[Source records]
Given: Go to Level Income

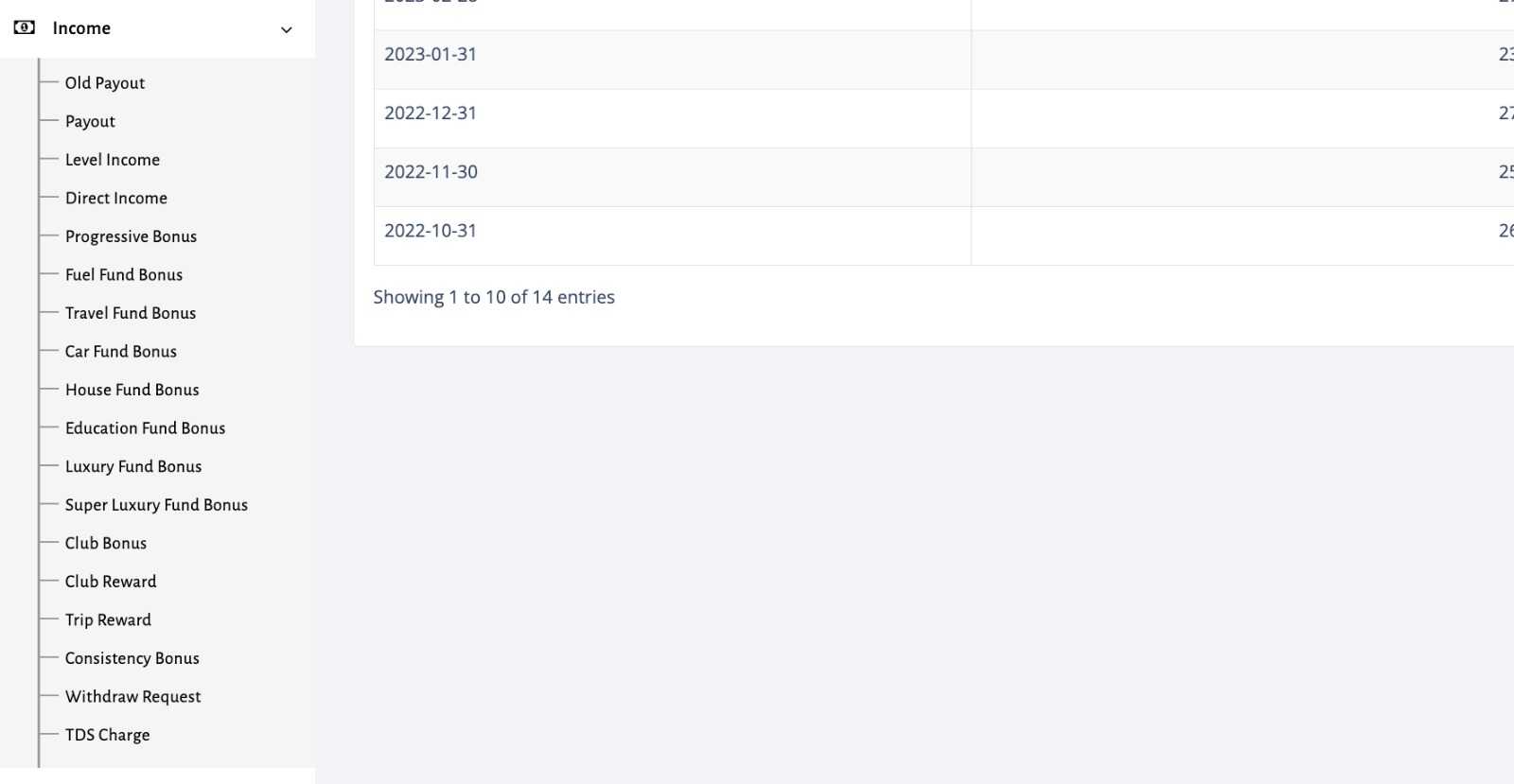Looking at the screenshot, I should (113, 160).
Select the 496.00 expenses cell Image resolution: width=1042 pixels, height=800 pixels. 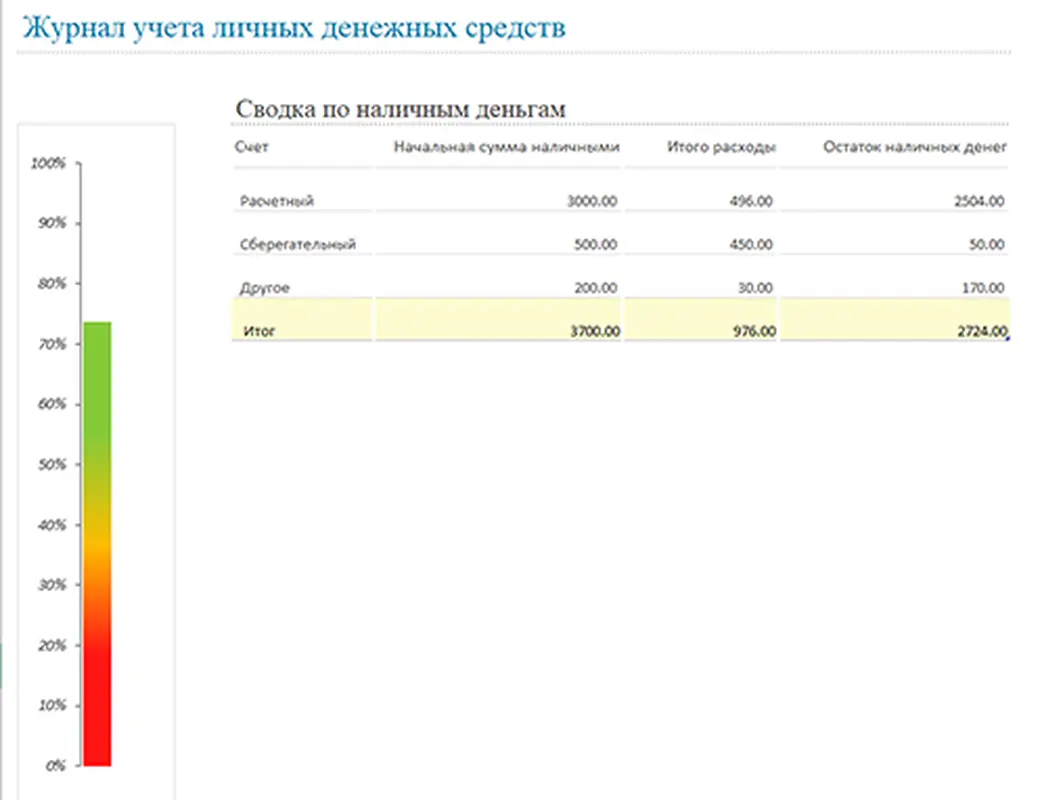click(751, 201)
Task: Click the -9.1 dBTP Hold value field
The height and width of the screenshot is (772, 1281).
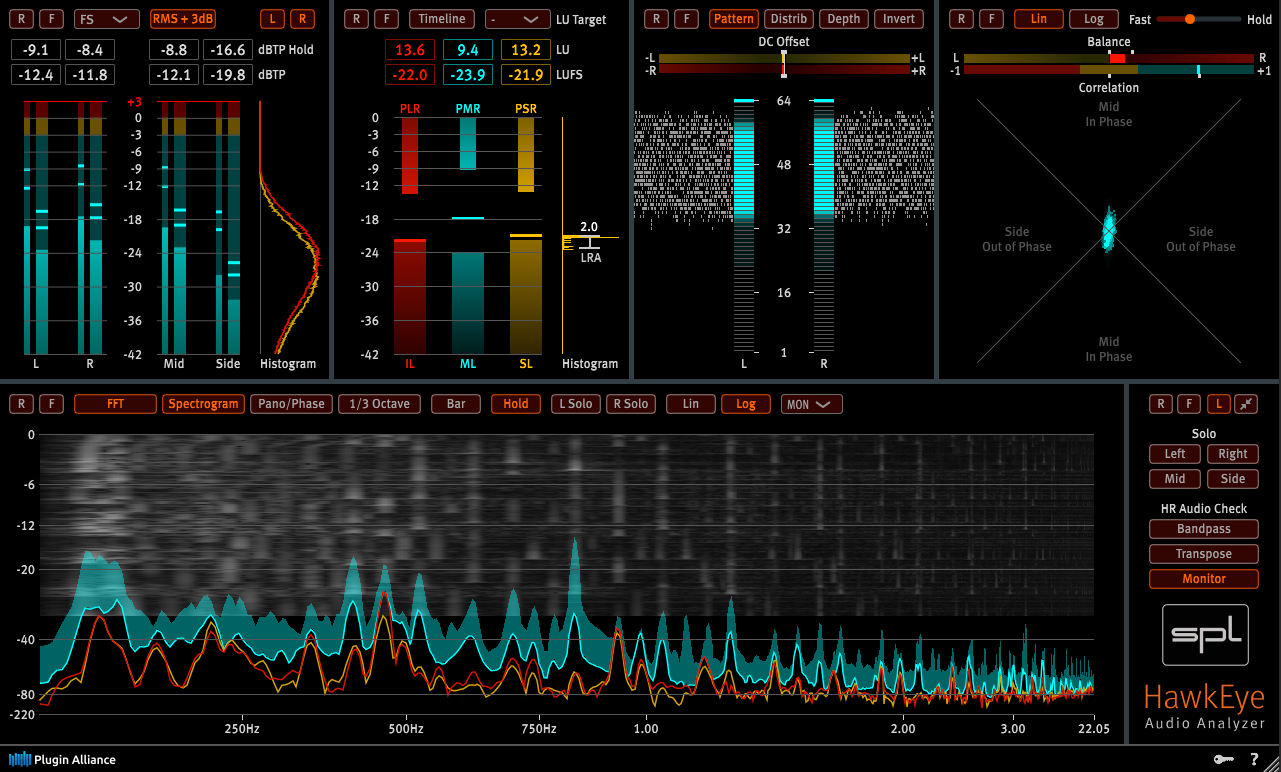Action: [x=35, y=50]
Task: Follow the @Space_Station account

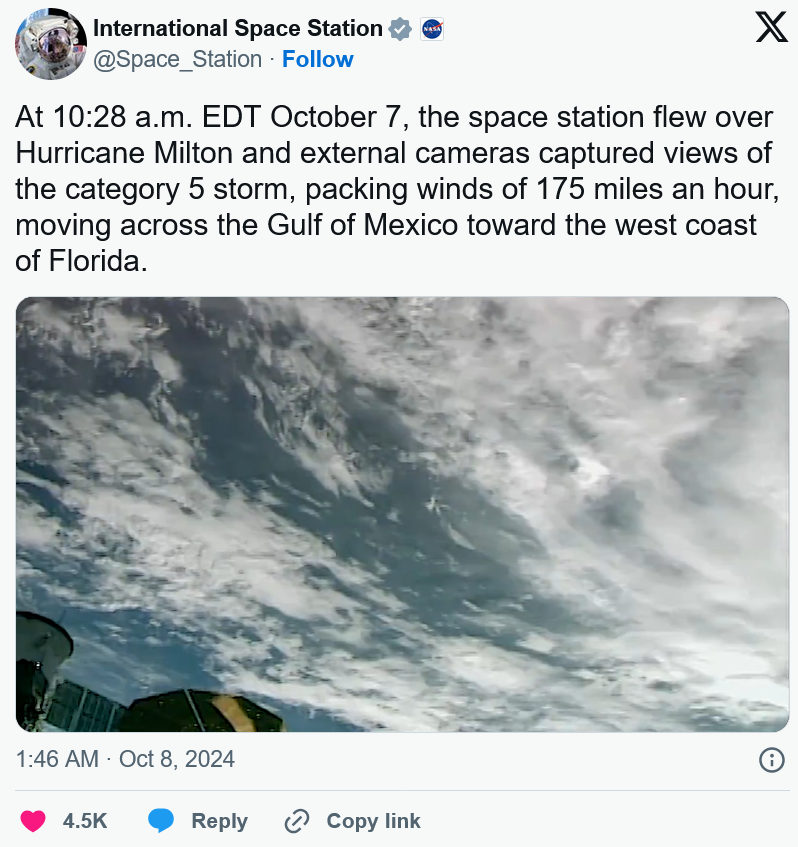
[/Source records]
* [What needs to be done]
Every line above that holds "Task" should be copied out.

* [Response to this exercise]
Task: Click the -9.1 dBTP Hold value field
Task: Follow the @Space_Station account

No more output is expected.